## BEGIN Material for the task
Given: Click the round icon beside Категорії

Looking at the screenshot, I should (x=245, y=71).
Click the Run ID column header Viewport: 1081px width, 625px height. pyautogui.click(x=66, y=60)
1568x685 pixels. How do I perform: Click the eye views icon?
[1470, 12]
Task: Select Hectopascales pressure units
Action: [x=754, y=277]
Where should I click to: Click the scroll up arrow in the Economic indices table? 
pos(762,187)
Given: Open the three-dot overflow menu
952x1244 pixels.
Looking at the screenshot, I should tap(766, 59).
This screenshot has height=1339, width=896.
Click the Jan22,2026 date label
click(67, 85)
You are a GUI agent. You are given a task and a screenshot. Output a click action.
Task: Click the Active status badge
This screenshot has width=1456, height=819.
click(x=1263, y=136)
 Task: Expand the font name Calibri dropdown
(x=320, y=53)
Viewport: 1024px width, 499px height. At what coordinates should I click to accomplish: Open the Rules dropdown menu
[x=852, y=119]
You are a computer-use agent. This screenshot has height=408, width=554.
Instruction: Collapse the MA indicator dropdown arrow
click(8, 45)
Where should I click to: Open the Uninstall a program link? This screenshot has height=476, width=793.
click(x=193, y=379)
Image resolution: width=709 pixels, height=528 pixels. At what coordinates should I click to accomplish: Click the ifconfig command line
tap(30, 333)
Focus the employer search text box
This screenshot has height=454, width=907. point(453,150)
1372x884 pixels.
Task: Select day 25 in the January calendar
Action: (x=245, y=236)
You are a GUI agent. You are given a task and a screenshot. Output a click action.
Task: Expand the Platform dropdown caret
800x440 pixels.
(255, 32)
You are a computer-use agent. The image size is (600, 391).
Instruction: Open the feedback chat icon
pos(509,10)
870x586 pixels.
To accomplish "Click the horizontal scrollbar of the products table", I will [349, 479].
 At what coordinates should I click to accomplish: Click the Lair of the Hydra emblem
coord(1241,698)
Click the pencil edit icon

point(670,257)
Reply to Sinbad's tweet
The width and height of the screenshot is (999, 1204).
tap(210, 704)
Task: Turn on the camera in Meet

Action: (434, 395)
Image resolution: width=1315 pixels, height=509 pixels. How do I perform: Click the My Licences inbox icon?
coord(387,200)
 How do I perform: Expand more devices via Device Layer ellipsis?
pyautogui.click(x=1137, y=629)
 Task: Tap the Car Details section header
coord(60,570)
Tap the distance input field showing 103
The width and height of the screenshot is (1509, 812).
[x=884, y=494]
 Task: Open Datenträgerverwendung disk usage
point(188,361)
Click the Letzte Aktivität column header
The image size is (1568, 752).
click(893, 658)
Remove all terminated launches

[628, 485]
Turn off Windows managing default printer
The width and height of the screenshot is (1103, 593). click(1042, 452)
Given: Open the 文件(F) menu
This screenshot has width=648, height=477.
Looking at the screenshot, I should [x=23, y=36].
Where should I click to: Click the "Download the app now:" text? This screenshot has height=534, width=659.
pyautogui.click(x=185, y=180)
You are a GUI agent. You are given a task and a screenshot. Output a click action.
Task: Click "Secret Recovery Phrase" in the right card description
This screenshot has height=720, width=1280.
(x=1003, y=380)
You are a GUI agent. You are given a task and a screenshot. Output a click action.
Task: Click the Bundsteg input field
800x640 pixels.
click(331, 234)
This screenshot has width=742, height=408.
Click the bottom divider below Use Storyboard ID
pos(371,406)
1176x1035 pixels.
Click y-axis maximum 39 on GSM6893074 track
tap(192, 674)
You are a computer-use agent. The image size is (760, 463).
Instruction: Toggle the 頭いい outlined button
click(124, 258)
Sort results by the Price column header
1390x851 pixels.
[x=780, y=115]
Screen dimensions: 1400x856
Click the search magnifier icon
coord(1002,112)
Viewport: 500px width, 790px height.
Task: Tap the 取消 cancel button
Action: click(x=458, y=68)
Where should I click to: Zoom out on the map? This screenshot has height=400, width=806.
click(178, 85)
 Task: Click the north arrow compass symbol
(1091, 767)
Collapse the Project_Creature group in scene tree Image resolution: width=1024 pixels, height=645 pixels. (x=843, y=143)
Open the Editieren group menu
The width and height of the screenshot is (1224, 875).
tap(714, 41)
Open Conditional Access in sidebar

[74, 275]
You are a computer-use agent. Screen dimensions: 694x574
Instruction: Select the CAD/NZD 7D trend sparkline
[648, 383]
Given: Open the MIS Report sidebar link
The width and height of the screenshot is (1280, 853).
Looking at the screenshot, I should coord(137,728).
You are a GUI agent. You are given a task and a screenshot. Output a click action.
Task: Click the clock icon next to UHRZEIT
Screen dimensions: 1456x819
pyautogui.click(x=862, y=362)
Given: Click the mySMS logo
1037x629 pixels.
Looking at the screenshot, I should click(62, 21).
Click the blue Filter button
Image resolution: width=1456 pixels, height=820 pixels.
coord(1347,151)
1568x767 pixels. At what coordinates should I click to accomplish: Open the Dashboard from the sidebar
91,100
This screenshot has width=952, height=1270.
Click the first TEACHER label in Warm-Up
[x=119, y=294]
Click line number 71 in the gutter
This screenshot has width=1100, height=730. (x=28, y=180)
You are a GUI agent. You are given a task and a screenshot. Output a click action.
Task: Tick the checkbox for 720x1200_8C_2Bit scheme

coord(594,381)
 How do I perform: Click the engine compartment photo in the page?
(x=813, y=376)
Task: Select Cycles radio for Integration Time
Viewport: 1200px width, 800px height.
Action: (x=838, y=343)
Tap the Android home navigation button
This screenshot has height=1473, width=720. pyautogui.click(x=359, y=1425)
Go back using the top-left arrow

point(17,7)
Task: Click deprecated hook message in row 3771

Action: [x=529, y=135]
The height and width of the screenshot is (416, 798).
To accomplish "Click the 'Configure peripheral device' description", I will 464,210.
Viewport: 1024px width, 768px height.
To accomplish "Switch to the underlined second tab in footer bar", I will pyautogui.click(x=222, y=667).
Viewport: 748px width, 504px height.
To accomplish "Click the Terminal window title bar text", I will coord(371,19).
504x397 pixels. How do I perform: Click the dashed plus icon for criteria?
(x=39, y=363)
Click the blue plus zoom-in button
## END Material for the task
> **Your instructions**
Rewrite all the entries above, replacing "Run ID" with "Build ID" and keeping everything else the same.

> **Answer in full**
Given: Click the round icon beside Категорії

Looking at the screenshot, I should (x=245, y=71).
Click the Build ID column header Viewport: 1081px width, 625px height. pyautogui.click(x=66, y=60)
1568x685 pixels. How do I perform: Click the eye views icon?
[1470, 12]
Task: Select Hectopascales pressure units
Action: [x=754, y=277]
Where should I click to: Click the scroll up arrow in the Economic indices table? 
pos(762,187)
Given: Open the three-dot overflow menu
952x1244 pixels.
Looking at the screenshot, I should tap(766, 59).
This screenshot has height=1339, width=896.
Click the Jan22,2026 date label
click(67, 85)
You are a GUI agent. You are given a task and a screenshot. Output a click action.
Task: Click the Active status badge
This screenshot has width=1456, height=819.
click(x=1263, y=136)
 Task: Expand the font name Calibri dropdown
(x=320, y=53)
Viewport: 1024px width, 499px height. At what coordinates should I click to accomplish: Open the Rules dropdown menu
[x=852, y=119]
You are a computer-use agent. This screenshot has height=408, width=554.
Instruction: Collapse the MA indicator dropdown arrow
click(8, 45)
Where should I click to: Open the Uninstall a program link? This screenshot has height=476, width=793.
click(x=193, y=379)
Image resolution: width=709 pixels, height=528 pixels. At what coordinates should I click to accomplish: Click the ifconfig command line
tap(30, 333)
Focus the employer search text box
This screenshot has height=454, width=907. point(453,150)
1372x884 pixels.
Task: Select day 25 in the January calendar
Action: (x=245, y=236)
You are a GUI agent. You are given a task and a screenshot. Output a click action.
Task: Expand the Platform dropdown caret
800x440 pixels.
(255, 32)
You are a computer-use agent. The image size is (600, 391).
Instruction: Open the feedback chat icon
pos(509,10)
870x586 pixels.
To accomplish "Click the horizontal scrollbar of the products table", I will [349, 479].
 At what coordinates should I click to accomplish: Click the Lair of the Hydra emblem
coord(1241,698)
Click the pencil edit icon

point(670,257)
Reply to Sinbad's tweet
The width and height of the screenshot is (999, 1204).
tap(210, 704)
Task: Turn on the camera in Meet

Action: (434, 395)
Image resolution: width=1315 pixels, height=509 pixels. How do I perform: Click the My Licences inbox icon?
coord(387,200)
 How do I perform: Expand more devices via Device Layer ellipsis?
pyautogui.click(x=1137, y=629)
 Task: Tap the Car Details section header
coord(60,570)
Tap the distance input field showing 103
The width and height of the screenshot is (1509, 812).
[x=884, y=494]
 Task: Open Datenträgerverwendung disk usage
point(188,361)
Click the Letzte Aktivität column header
The image size is (1568, 752).
click(893, 658)
Remove all terminated launches

[628, 485]
Turn off Windows managing default printer
The width and height of the screenshot is (1103, 593). click(1042, 452)
Given: Open the 文件(F) menu
This screenshot has width=648, height=477.
Looking at the screenshot, I should [x=23, y=36].
Where should I click to: Click the "Download the app now:" text? This screenshot has height=534, width=659.
pyautogui.click(x=185, y=180)
You are a GUI agent. You are given a task and a screenshot. Output a click action.
Task: Click "Secret Recovery Phrase" in the right card description
This screenshot has height=720, width=1280.
(x=1003, y=380)
You are a GUI agent. You are given a task and a screenshot. Output a click action.
Task: Click the Bundsteg input field
800x640 pixels.
click(331, 234)
This screenshot has width=742, height=408.
Click the bottom divider below Use Storyboard ID
pos(371,406)
1176x1035 pixels.
Click y-axis maximum 39 on GSM6893074 track
tap(192, 674)
You are a computer-use agent. The image size is (760, 463).
Instruction: Toggle the 頭いい outlined button
click(124, 258)
Sort results by the Price column header
1390x851 pixels.
[x=780, y=115]
Screen dimensions: 1400x856
Click the search magnifier icon
coord(1002,112)
Viewport: 500px width, 790px height.
Task: Tap the 取消 cancel button
Action: click(x=458, y=68)
Where should I click to: Zoom out on the map? This screenshot has height=400, width=806.
click(178, 85)
 Task: Click the north arrow compass symbol
(1091, 767)
Collapse the Project_Creature group in scene tree Image resolution: width=1024 pixels, height=645 pixels. (x=843, y=143)
Open the Editieren group menu
The width and height of the screenshot is (1224, 875).
tap(714, 41)
Open Conditional Access in sidebar

[74, 275]
You are a computer-use agent. Screen dimensions: 694x574
Instruction: Select the CAD/NZD 7D trend sparkline
[648, 383]
Given: Open the MIS Report sidebar link
The width and height of the screenshot is (1280, 853).
Looking at the screenshot, I should coord(137,728).
You are a GUI agent. You are given a task and a screenshot. Output a click action.
Task: Click the clock icon next to UHRZEIT
Screen dimensions: 1456x819
pyautogui.click(x=862, y=362)
Given: Click the mySMS logo
1037x629 pixels.
Looking at the screenshot, I should click(62, 21).
Click the blue Filter button
Image resolution: width=1456 pixels, height=820 pixels.
coord(1347,151)
1568x767 pixels. At what coordinates should I click to accomplish: Open the Dashboard from the sidebar
91,100
This screenshot has width=952, height=1270.
Click the first TEACHER label in Warm-Up
[x=119, y=294]
Click line number 71 in the gutter
This screenshot has width=1100, height=730. (x=28, y=180)
You are a GUI agent. You are given a task and a screenshot. Output a click action.
Task: Tick the checkbox for 720x1200_8C_2Bit scheme

coord(594,381)
 How do I perform: Click the engine compartment photo in the page?
(x=813, y=376)
Task: Select Cycles radio for Integration Time
Viewport: 1200px width, 800px height.
Action: (x=838, y=343)
Tap the Android home navigation button
This screenshot has height=1473, width=720. pyautogui.click(x=359, y=1425)
Go back using the top-left arrow

point(17,7)
Task: Click deprecated hook message in row 3771

Action: [x=529, y=135]
The height and width of the screenshot is (416, 798).
To accomplish "Click the 'Configure peripheral device' description", I will 464,210.
Viewport: 1024px width, 768px height.
To accomplish "Switch to the underlined second tab in footer bar", I will pyautogui.click(x=222, y=667).
Viewport: 748px width, 504px height.
To accomplish "Click the Terminal window title bar text", I will coord(371,19).
504x397 pixels. How do I perform: Click the dashed plus icon for criteria?
(x=39, y=363)
Click the blue plus zoom-in button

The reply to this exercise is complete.